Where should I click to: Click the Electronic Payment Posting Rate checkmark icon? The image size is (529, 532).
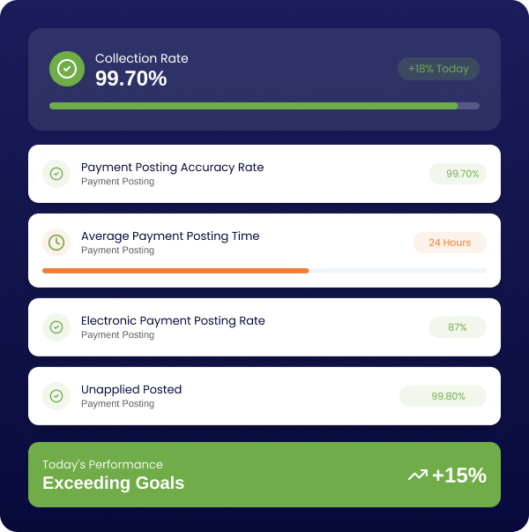click(x=56, y=327)
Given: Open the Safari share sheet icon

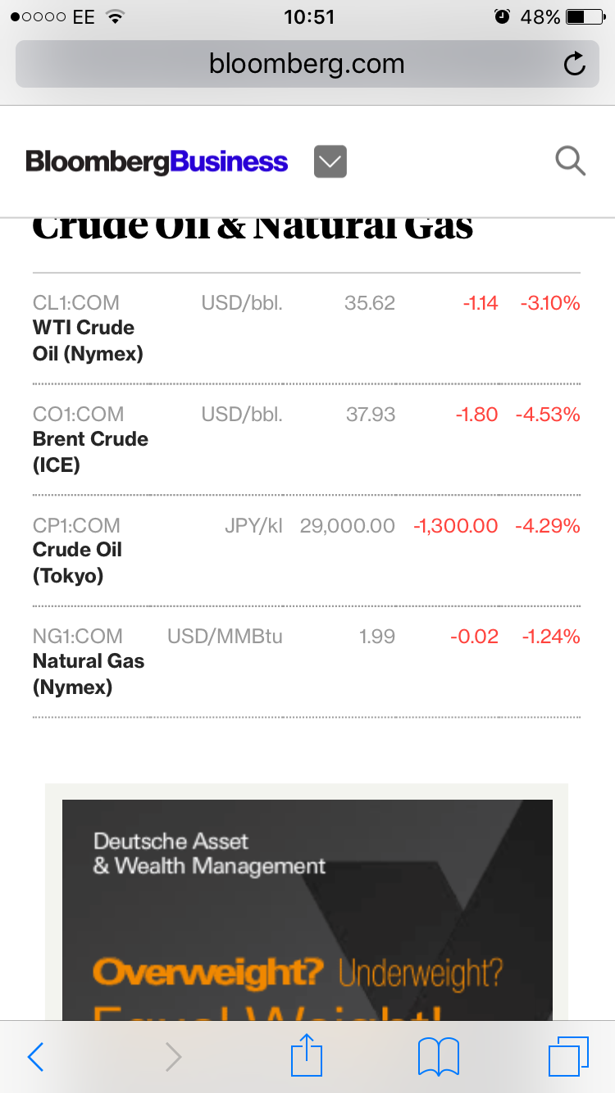Looking at the screenshot, I should [x=308, y=1055].
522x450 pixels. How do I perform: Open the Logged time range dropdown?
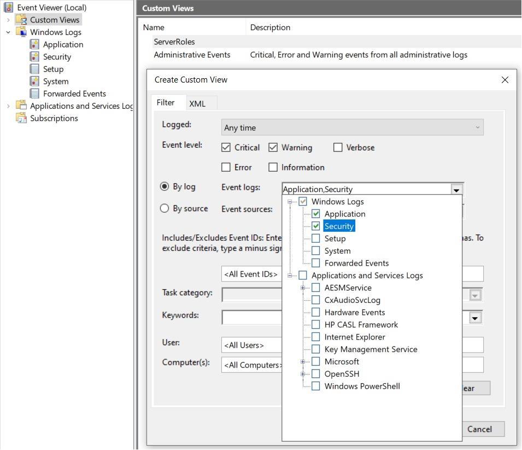[x=352, y=127]
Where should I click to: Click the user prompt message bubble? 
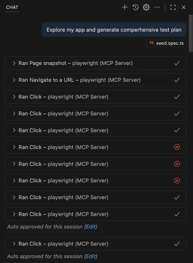[114, 30]
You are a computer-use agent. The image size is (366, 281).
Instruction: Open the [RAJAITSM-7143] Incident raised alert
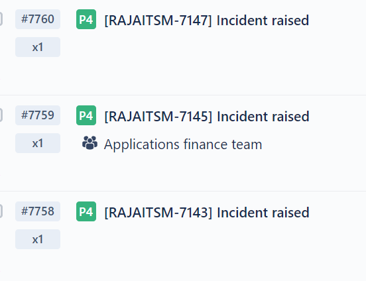207,213
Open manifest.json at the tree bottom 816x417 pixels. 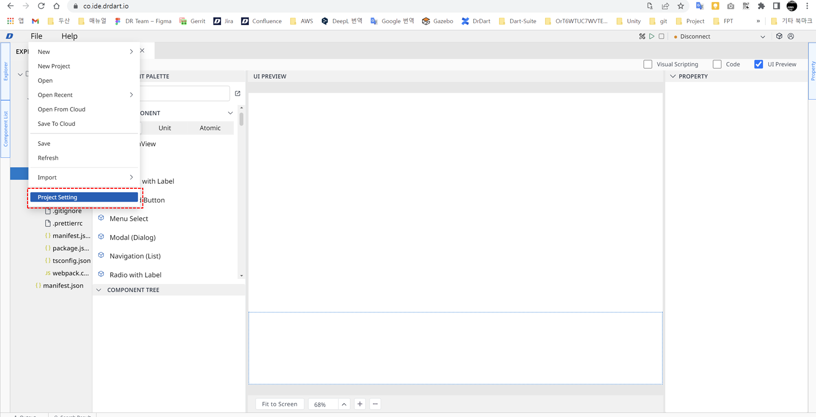[63, 285]
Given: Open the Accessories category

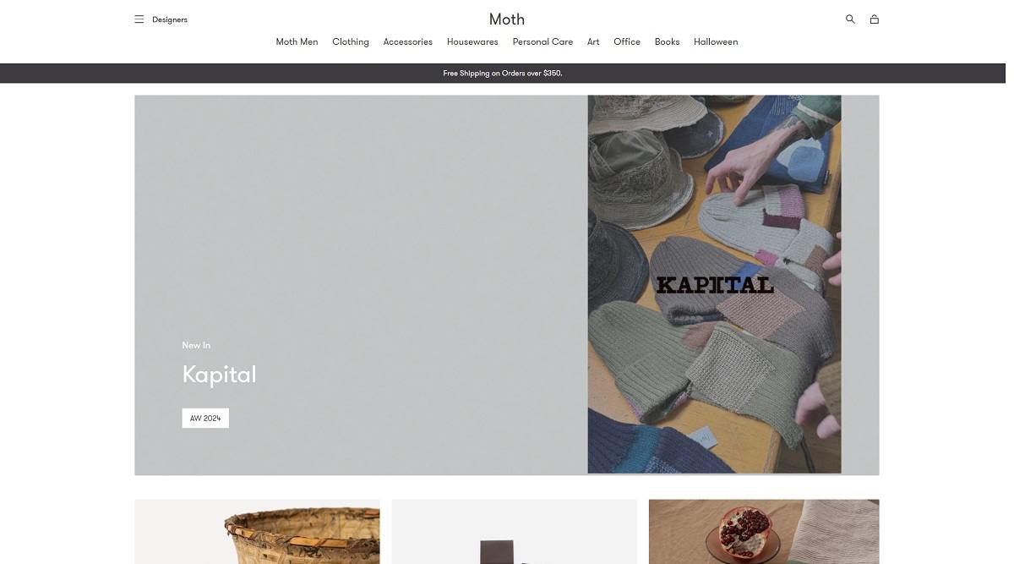Looking at the screenshot, I should 407,41.
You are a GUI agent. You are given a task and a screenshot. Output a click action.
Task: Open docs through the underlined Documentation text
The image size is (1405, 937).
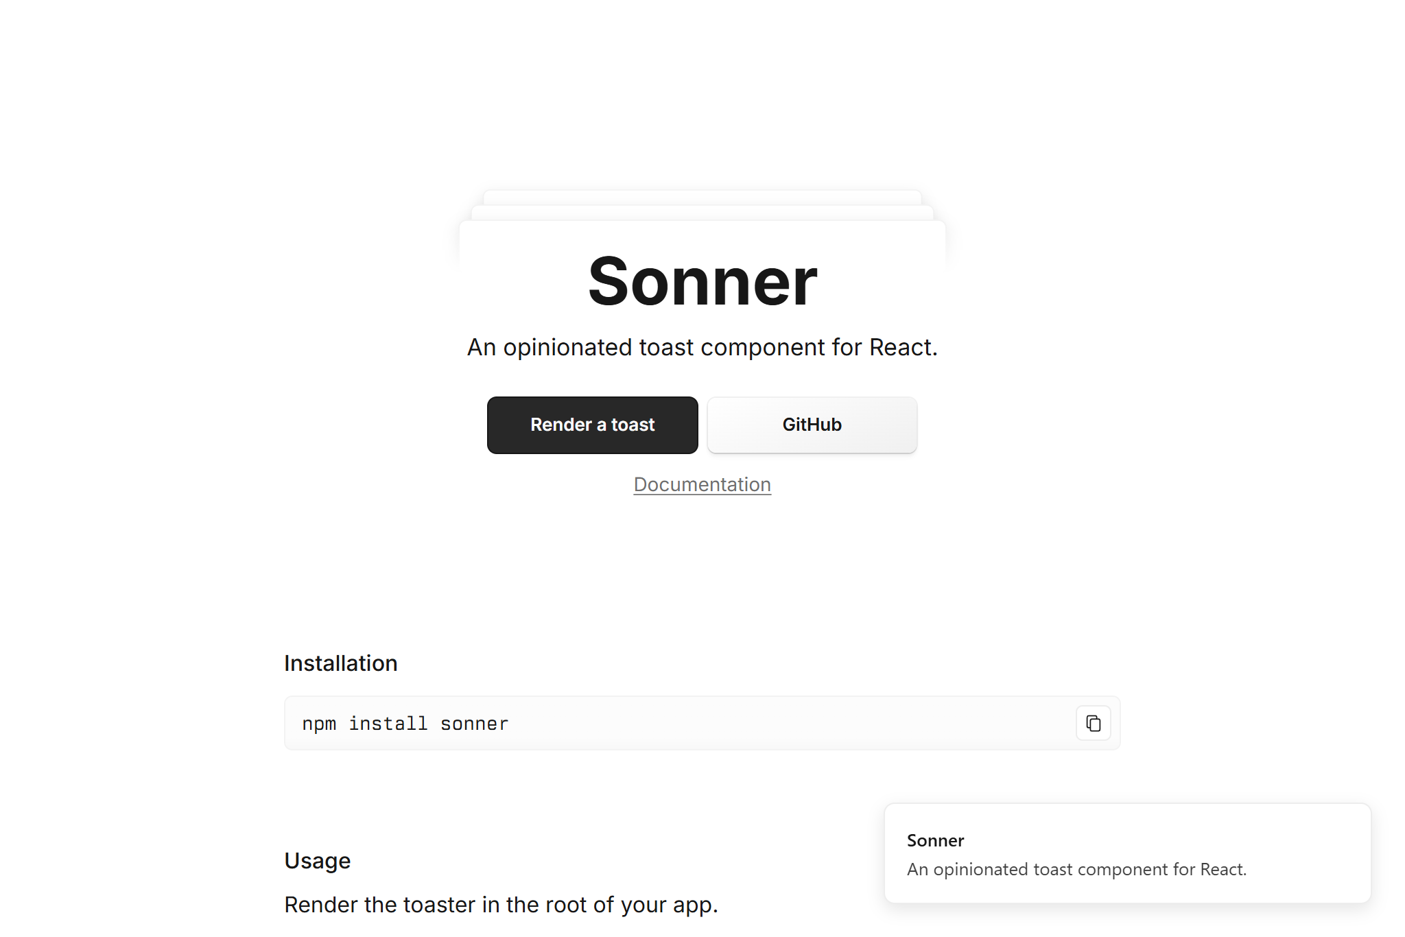[702, 484]
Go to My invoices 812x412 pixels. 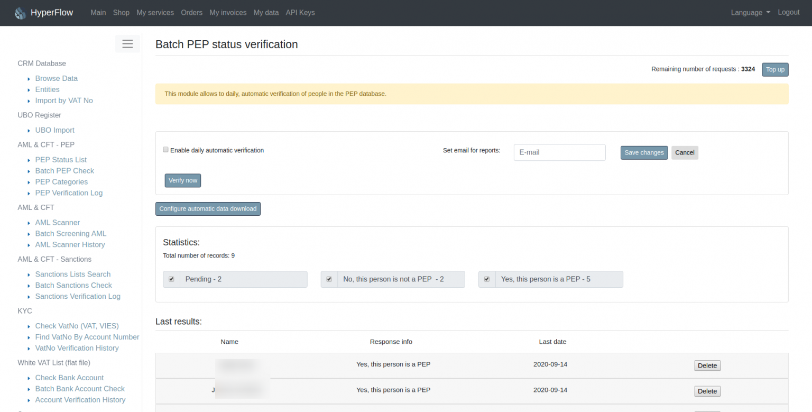[x=228, y=12]
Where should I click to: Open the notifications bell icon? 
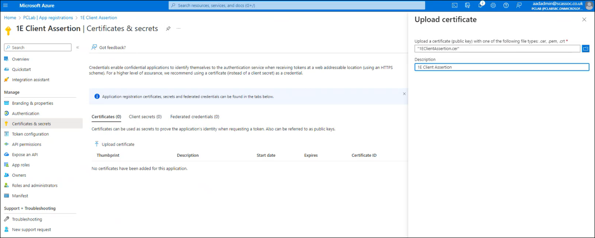[480, 6]
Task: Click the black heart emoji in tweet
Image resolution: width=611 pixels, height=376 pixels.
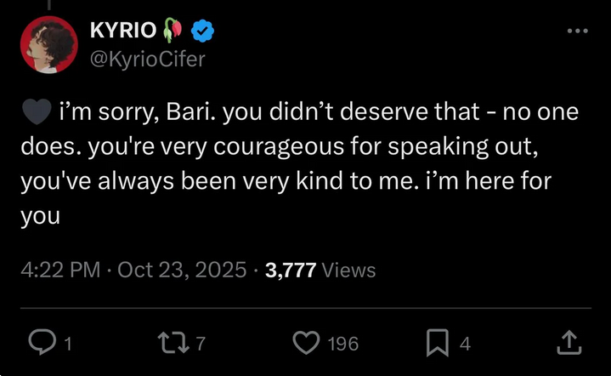Action: point(37,111)
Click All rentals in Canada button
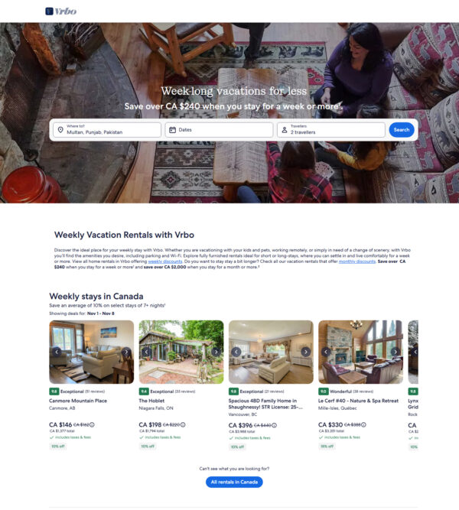 click(x=234, y=482)
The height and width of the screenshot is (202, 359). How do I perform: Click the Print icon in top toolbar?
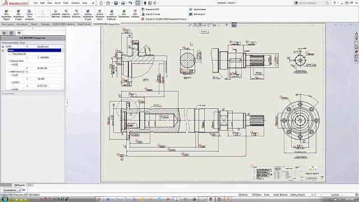click(x=123, y=3)
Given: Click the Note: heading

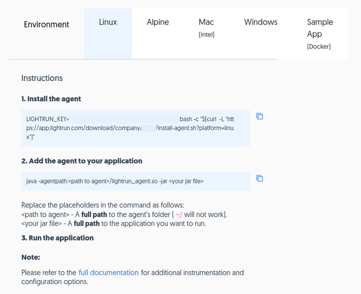Looking at the screenshot, I should point(30,257).
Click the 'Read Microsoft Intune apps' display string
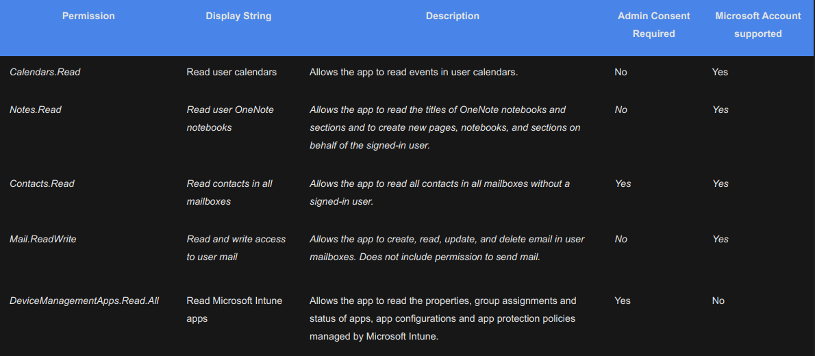 click(x=234, y=309)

→ WORK ITEM
Lines from the one that contains "Where should I click to: Open" through the last line of the data above are to be extracted exactly, with no pictures and no other lines.

→ REPLY TO THE EXERCISE
Where should I click to: Open the notifications bell icon? 
[480, 6]
Task: Click the black heart emoji in tweet
Image resolution: width=611 pixels, height=376 pixels.
Action: point(37,111)
Click All rentals in Canada button
 click(x=234, y=482)
The height and width of the screenshot is (202, 359). How do I perform: Click the Print icon in top toolbar?
click(x=123, y=3)
Given: Click the Note: heading

Looking at the screenshot, I should point(30,257).
Click the 'Read Microsoft Intune apps' display string
 click(x=234, y=309)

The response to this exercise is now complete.